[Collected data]
|---|

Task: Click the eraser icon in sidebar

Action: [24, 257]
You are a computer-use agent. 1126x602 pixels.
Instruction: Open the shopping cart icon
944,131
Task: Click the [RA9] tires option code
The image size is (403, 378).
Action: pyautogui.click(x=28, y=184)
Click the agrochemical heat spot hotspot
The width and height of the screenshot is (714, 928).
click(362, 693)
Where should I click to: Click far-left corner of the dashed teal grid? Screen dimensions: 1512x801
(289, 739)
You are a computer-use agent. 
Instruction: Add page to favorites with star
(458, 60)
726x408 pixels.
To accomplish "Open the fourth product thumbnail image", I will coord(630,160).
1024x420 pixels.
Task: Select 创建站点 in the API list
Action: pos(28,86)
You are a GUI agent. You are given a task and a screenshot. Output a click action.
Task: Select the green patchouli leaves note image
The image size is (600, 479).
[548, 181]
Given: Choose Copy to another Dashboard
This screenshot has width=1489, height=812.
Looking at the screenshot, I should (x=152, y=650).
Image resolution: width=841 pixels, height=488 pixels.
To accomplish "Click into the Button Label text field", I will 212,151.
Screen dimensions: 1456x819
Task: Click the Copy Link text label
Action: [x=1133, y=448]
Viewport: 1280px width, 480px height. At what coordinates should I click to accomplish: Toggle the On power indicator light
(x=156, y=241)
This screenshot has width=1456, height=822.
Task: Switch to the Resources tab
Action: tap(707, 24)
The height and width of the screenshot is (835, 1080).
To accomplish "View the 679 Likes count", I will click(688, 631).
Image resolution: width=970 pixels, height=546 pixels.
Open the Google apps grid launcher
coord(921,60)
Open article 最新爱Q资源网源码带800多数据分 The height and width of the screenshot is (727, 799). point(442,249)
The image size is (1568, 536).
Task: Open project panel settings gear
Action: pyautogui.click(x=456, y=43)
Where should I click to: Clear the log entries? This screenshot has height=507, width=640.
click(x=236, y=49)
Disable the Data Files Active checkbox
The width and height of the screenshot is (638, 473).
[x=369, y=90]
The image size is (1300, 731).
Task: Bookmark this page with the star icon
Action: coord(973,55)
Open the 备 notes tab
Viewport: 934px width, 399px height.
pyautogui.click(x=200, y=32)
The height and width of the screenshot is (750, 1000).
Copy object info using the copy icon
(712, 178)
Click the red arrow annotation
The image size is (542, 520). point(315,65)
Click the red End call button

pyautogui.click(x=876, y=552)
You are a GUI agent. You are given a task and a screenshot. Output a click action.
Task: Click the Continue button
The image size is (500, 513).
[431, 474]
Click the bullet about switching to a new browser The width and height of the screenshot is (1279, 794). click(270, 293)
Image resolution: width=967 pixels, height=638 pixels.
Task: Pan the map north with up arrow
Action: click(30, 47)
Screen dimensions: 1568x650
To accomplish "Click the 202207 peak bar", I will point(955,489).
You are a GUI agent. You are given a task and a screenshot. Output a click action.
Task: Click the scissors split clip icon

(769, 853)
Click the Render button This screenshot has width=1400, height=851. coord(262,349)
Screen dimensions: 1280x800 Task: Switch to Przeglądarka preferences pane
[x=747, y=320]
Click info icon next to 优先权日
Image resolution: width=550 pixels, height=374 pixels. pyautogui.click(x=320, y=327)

|---|

**What is expected**
Restate every record above, exactly, in full.

**Solved exercise**
Task: Click the eraser icon in sidebar

Action: [24, 257]
You are a computer-use agent. 1126x602 pixels.
Instruction: Open the shopping cart icon
944,131
Task: Click the [RA9] tires option code
The image size is (403, 378).
Action: pyautogui.click(x=28, y=184)
Click the agrochemical heat spot hotspot
The width and height of the screenshot is (714, 928).
click(362, 693)
Where should I click to: Click far-left corner of the dashed teal grid? Screen dimensions: 1512x801
(289, 739)
You are a computer-use agent. 
Instruction: Add page to favorites with star
(458, 60)
726x408 pixels.
To accomplish "Open the fourth product thumbnail image", I will coord(630,160).
1024x420 pixels.
Task: Select 创建站点 in the API list
Action: pos(28,86)
You are a GUI agent. You are given a task and a screenshot. Output a click action.
Task: Select the green patchouli leaves note image
The image size is (600, 479).
[548, 181]
Given: Choose Copy to another Dashboard
This screenshot has width=1489, height=812.
Looking at the screenshot, I should (x=152, y=650).
Image resolution: width=841 pixels, height=488 pixels.
To accomplish "Click into the Button Label text field", I will 212,151.
Screen dimensions: 1456x819
Task: Click the Copy Link text label
Action: [x=1133, y=448]
Viewport: 1280px width, 480px height. At what coordinates should I click to accomplish: Toggle the On power indicator light
(x=156, y=241)
This screenshot has width=1456, height=822.
Task: Switch to the Resources tab
Action: tap(707, 24)
The height and width of the screenshot is (835, 1080).
To accomplish "View the 679 Likes count", I will click(688, 631).
Image resolution: width=970 pixels, height=546 pixels.
Open the Google apps grid launcher
coord(921,60)
Open article 最新爱Q资源网源码带800多数据分 The height and width of the screenshot is (727, 799). point(442,249)
The image size is (1568, 536).
Task: Open project panel settings gear
Action: pyautogui.click(x=456, y=43)
Where should I click to: Clear the log entries? This screenshot has height=507, width=640.
click(x=236, y=49)
Disable the Data Files Active checkbox
The width and height of the screenshot is (638, 473).
[x=369, y=90]
The image size is (1300, 731).
Task: Bookmark this page with the star icon
Action: coord(973,55)
Open the 备 notes tab
Viewport: 934px width, 399px height.
pyautogui.click(x=200, y=32)
The height and width of the screenshot is (750, 1000).
Copy object info using the copy icon
(712, 178)
Click the red arrow annotation
The image size is (542, 520). point(315,65)
Click the red End call button

pyautogui.click(x=876, y=552)
You are a GUI agent. You are given a task and a screenshot. Output a click action.
Task: Click the Continue button
The image size is (500, 513).
[431, 474]
Click the bullet about switching to a new browser The width and height of the screenshot is (1279, 794). click(270, 293)
Image resolution: width=967 pixels, height=638 pixels.
Task: Pan the map north with up arrow
Action: click(30, 47)
Screen dimensions: 1568x650
To accomplish "Click the 202207 peak bar", I will point(955,489).
You are a GUI agent. You are given a task and a screenshot. Output a click action.
Task: Click the scissors split clip icon

(769, 853)
Click the Render button This screenshot has width=1400, height=851. coord(262,349)
Screen dimensions: 1280x800 Task: Switch to Przeglądarka preferences pane
[x=747, y=320]
Click info icon next to 优先权日
Image resolution: width=550 pixels, height=374 pixels. pyautogui.click(x=320, y=327)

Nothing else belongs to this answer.